What to do: Wherever the string "Converting" shows up in the data below, copy the whole line.

Extracted data:

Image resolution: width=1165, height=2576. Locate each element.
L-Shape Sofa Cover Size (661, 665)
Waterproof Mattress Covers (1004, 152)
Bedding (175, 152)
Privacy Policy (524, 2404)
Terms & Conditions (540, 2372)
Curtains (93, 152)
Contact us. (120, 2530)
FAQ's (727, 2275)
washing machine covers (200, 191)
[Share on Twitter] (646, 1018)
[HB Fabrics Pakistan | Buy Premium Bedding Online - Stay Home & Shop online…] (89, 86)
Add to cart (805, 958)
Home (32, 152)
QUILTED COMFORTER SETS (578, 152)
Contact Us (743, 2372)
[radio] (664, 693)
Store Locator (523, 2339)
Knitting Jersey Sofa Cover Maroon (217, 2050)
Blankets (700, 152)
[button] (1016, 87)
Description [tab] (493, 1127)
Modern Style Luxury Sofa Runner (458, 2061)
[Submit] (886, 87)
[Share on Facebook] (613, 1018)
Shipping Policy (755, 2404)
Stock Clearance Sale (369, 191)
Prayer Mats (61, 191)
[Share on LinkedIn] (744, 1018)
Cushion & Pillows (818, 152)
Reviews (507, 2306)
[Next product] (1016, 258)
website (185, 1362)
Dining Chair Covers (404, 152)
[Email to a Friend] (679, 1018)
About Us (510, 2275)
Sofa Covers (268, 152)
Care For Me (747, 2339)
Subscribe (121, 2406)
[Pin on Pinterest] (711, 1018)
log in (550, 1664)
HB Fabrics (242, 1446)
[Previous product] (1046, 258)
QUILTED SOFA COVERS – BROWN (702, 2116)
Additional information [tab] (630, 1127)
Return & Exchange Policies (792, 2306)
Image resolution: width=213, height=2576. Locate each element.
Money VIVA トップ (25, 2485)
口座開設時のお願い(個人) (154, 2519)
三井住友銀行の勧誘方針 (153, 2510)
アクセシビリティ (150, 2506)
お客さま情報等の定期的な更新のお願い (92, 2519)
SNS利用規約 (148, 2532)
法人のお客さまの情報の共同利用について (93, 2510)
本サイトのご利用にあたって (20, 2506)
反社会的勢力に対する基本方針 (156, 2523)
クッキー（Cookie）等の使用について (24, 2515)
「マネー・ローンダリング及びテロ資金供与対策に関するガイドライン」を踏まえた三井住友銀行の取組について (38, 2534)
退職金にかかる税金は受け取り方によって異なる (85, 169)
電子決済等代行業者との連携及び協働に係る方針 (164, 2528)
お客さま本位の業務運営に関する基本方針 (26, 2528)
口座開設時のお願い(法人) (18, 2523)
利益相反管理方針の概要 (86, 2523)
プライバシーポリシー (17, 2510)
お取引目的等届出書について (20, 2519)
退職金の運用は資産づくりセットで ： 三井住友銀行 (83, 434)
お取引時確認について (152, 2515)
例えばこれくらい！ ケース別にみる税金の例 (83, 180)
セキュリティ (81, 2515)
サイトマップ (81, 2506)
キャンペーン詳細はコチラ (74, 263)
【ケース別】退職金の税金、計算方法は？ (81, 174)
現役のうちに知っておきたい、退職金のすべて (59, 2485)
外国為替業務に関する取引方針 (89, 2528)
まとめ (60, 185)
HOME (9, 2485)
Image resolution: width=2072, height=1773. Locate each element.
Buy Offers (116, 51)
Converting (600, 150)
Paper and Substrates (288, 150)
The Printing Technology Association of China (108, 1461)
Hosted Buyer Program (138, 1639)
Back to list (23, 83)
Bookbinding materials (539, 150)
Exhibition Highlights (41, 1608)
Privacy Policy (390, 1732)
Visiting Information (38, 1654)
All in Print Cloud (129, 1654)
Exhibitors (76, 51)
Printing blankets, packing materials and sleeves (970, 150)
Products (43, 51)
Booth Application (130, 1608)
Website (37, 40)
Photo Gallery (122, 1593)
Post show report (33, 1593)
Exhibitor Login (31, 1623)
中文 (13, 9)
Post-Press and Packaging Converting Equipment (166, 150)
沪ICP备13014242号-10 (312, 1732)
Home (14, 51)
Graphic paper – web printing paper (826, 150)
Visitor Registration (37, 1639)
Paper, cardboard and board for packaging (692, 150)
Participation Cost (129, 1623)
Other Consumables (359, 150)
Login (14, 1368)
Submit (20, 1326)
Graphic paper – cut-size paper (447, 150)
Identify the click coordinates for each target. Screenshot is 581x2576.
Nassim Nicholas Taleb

Answer for the task:
Converting (600, 150)
Post-Press and Packaging Converting Equipment (166, 150)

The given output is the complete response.